> [Quoted passage]
++++++++++

The CHTC Philosophy of High Throughput Computing – A Talk by Greg Thain
Hannah Cheren April 24, 2023
HTCondor Core Developer Greg Thain spoke to UW faculty and researchers about research computing and the missions and goals of the Center for High Throughput Computing (CHTC).
The Center for High Throughput Computing (CHTC) is proud to be home to a breadth of research on campus, with over 300 projects and 20 million core hours used by departments on the University of Wisconsin-Madison campus, ranging from the College of Agriculture and Life Sciences (CALS) to the School of Education, School of Pharmacy, and many more. “The CHTC is known best for being a place to run lots of fast jobs for free, to which we hope to continue democratizing computing across the campus,” Greg Thain began in his talks to UW-Madison researchers and staff on March 9 and 17, organized by UW-Madison Chief Technology Officer Todd Shechter.
“We like to think of the CHTC like the UW Hospital,” Thain explained, “like the hospital’s main purpose is to train the next generation of health professionals and conduct medical research. In the same way, the CHTC is our research laboratory and is where others can come and conduct their research; we do both research and provide a service.”

++++++++++

Stored records

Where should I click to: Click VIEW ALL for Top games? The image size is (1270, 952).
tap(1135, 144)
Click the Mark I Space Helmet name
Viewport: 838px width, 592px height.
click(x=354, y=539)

++++++++++

> [Exercise instructions]
[1] On what dates did Greg Thain give his talks, according to the article on the CHTC talk?
[2] Repeat the stretch of the article on the CHTC talk from "The Center for High Throughput Computing (CHTC) is" through "Officer Todd Shechter.".

> [Results in order]
[1] March 9 and 17

[2]
The Center for High Throughput Computing (CHTC) is proud to be home to a breadth of research on campus, with over 300 projects and 20 million core hours used by departments on the University of Wisconsin-Madison campus, ranging from the College of Agriculture and Life Sciences (CALS) to the School of Education, School of Pharmacy, and many more. “The CHTC is known best for being a place to run lots of fast jobs for free, to which we hope to continue democratizing computing across the campus,” Greg Thain began in his talks to UW-Madison researchers and staff on March 9 and 17, organized by UW-Madison Chief Technology Officer Todd Shechter.